# Assignment 19 Solutions

##### 1. A set of one-dimensional data points is given to you: 5, 10, 15, 20, 25, 30, 35. Assume that k = 2 and that the first set of random centroid is 15, 32, and that the second set is 12, 30. a) Using the k-means method, create two clusters for each set of centroid described above. b) For each set of centroid values, calculate the SSE.

In [1]:
import numpy as np

# Given data points
data_points = np.array([5, 10, 15, 20, 25, 30, 35])

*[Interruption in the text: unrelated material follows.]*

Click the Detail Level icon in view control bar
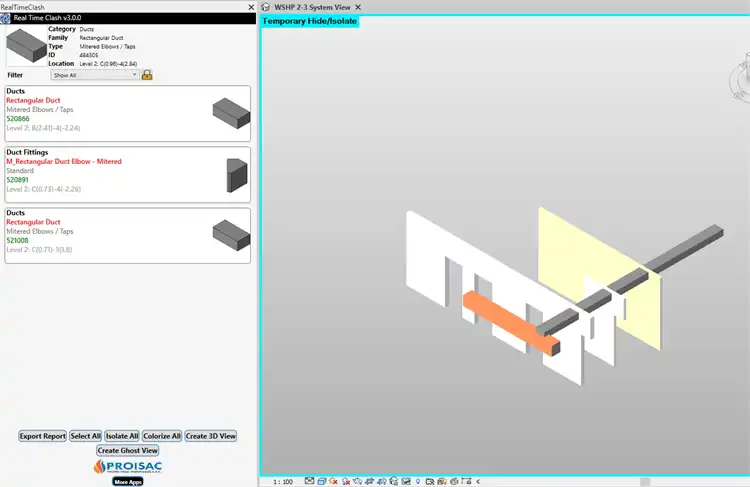750x487 pixels. (x=309, y=481)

# Function to perform k-means clustering
def k_means_clustering(data, centroids, max_iterations=100):
    for _ in range(max_iterations):
        # Assign data points to clusters based on the current centroids
        clusters = [[] for _ in range(len(centroids))]
        for point in data:
            distances = [abs(point - centroid) for centroid in centroids]
            cluster_index = np.argmin(distances)
            clusters[cluster_index].append(point)

        # Update centroids based on the mean of each cluster
        new_centroids = [np.mean(cluster) for cluster in clusters]

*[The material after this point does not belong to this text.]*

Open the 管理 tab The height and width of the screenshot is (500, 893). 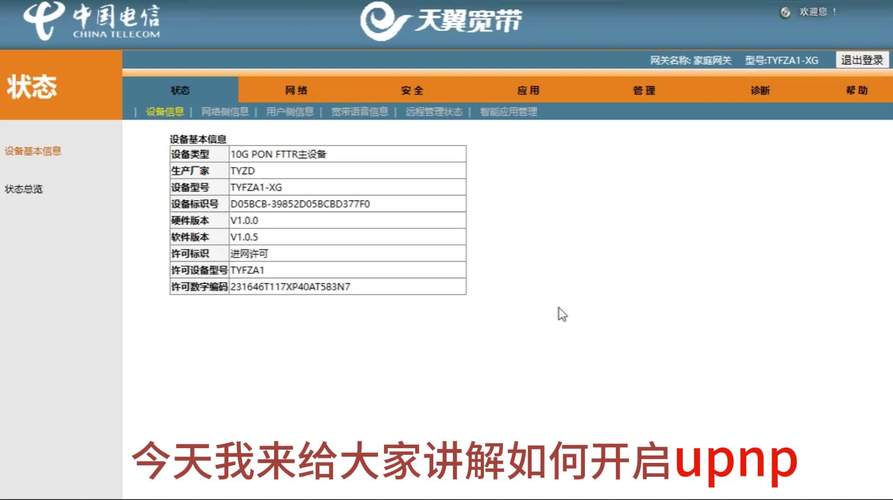click(x=644, y=90)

        # If centroids don't change, break the loop
        if np.array_equal(new_centroids, centroids):
            break

        centroids = new_centroids

    return clusters, centroids

# Function to calculate SSE for a set of clusters and centroids
def calculate_sse(clusters, centroids):
    sse = 0
    for i in range(len(clusters)):
        cluster_points = np.array(clusters[i])
        sse += np.sum((cluster_points - centroids[i]) ** 2)
    return sse

# First set of centroids
initial_centroids_1 = np.array([15, 32])
clusters_1, final_centroids_1 = k_means_clustering(data_points, initial_centroids_1)
sse_1 = calculate_sse(clusters_1, final_centroids_1)

print("Clusters for the first set of centroids:", clusters_1)
print("Final Centroids for the first set:", final_centroids_1)
print("SSE for the first set of centroids:", sse_1)

# Second set of centroids
initial_centroids_2 = np.array([12, 30])
clusters_2, final_centroids_2 = k_means_clustering(data_points, initial_centroids_2)
sse_2 = calculate_sse(clusters_2, final_centroids_2)

print("\nClusters for the second set of centroids:", clusters_2)
print("Final Centroids for the second set:", final_centroids_2)
print("SSE for the second set of centroids:", sse_2)


Clusters for the first set of centroids: [[5, 10, 15, 20], [25, 30, 35]]
Final Centroids for the first set: [12.5, 30.0]
SSE for the first set of centroids: 175.0

Clusters for the second set of centroids: [[5, 10, 15, 20], [25, 30, 35]]
Final Centroids for the second set: [12.5, 30.0]
SSE for the second set of centroids: 175.0


##### 2. Describe how the Market Basket Research makes use of association analysis concepts.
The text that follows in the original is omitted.